§ Texto citado:
--*--

Sobre ‘Cuatro estaciones en La Habana’ (Netflix, 2016)

Los escritores cubanos Leonardo Padura y Lucía López Coll han adaptado en el guion de la miniserie ‘Cuatro estaciones en La Habana’ (estrenada en Netflix en diciembre de 2016) la tetralología de novelas policiales que Padura dedicó al personaje de Mario Conde, encarnado de manera brillante por Jorge Perugorría. El Goya Felix Viscarret (mejor guion adaptado por Bajo las estrellas) se ha encargado de dirigir un proyecto ambicioso y necesario: la recreación cinematográfica de La Habana de los años 90 que Leonardo Padura retrata en sus novelas, en un formato a medio camino entre el cine y la televisión, pues la primera entrega, Vientos de La Habana, se estrenó en cines, y las otras, Pasado perfecto, Máscaras y Paisaje de Otoño se presentan cada una en dos capítulos que completan las diferentes tramas.

--*--

§ Listado proporcionado:
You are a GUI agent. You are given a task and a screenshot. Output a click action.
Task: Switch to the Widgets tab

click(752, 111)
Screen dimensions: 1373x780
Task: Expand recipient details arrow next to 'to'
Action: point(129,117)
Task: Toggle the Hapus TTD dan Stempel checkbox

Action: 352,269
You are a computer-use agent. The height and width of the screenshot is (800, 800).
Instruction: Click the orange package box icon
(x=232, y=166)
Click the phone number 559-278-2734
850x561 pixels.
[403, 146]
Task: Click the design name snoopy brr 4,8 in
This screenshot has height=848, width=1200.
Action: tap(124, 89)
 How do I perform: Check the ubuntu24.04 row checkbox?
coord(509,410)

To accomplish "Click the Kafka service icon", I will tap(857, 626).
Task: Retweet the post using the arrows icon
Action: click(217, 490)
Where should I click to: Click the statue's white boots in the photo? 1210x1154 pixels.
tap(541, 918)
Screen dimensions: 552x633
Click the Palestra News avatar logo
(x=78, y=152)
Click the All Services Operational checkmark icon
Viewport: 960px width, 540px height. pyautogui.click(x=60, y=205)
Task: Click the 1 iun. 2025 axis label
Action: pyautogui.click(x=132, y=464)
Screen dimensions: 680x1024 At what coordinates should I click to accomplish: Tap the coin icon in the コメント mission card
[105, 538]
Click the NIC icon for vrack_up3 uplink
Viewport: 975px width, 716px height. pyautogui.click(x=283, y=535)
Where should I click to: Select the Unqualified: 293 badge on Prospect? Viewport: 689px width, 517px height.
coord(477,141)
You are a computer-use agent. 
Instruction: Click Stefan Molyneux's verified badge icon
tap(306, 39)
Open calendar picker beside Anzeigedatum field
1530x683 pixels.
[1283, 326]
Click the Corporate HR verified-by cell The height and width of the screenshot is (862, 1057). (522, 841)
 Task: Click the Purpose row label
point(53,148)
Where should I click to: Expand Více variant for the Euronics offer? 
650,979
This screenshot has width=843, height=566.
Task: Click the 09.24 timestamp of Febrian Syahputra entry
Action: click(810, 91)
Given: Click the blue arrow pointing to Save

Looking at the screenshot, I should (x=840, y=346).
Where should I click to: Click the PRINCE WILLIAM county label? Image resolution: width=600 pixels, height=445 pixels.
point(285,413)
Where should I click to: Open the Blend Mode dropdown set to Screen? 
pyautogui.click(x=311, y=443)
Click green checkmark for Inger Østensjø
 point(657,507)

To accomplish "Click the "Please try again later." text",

--*--

§ Problemas propuestos:
• a. Responde, a partir del texto citado, las siguientes preguntas:
(i) ¿Qué actor encarna al personaje de Mario Conde?
(ii) ¿En qué mes y año se estrenó la miniserie en Netflix?
(iii) ¿Qué entrega se estrenó en cines?
• b. Imprime literalmente el fragmento del texto citado que va desde "Sobre ‘Cuatro estaciones" hasta "las diferentes tramas.", incluido este último.

§ Soluciones:
• a.
(i) Jorge Perugorría.
(ii) En diciembre de 2016.
(iii) Vientos de La Habana.

• b.
Sobre ‘Cuatro estaciones en La Habana’ (Netflix, 2016)

Los escritores cubanos Leonardo Padura y Lucía López Coll han adaptado en el guion de la miniserie ‘Cuatro estaciones en La Habana’ (estrenada en Netflix en diciembre de 2016) la tetralología de novelas policiales que Padura dedicó al personaje de Mario Conde, encarnado de manera brillante por Jorge Perugorría. El Goya Felix Viscarret (mejor guion adaptado por Bajo las estrellas) se ha encargado de dirigir un proyecto ambicioso y necesario: la recreación cinematográfica de La Habana de los años 90 que Leonardo Padura retrata en sus novelas, en un formato a medio camino entre el cine y la televisión, pues la primera entrega, Vientos de La Habana, se estrenó en cines, y las otras, Pasado perfecto, Máscaras y Paisaje de Otoño se presentan cada una en dos capítulos que completan las diferentes tramas.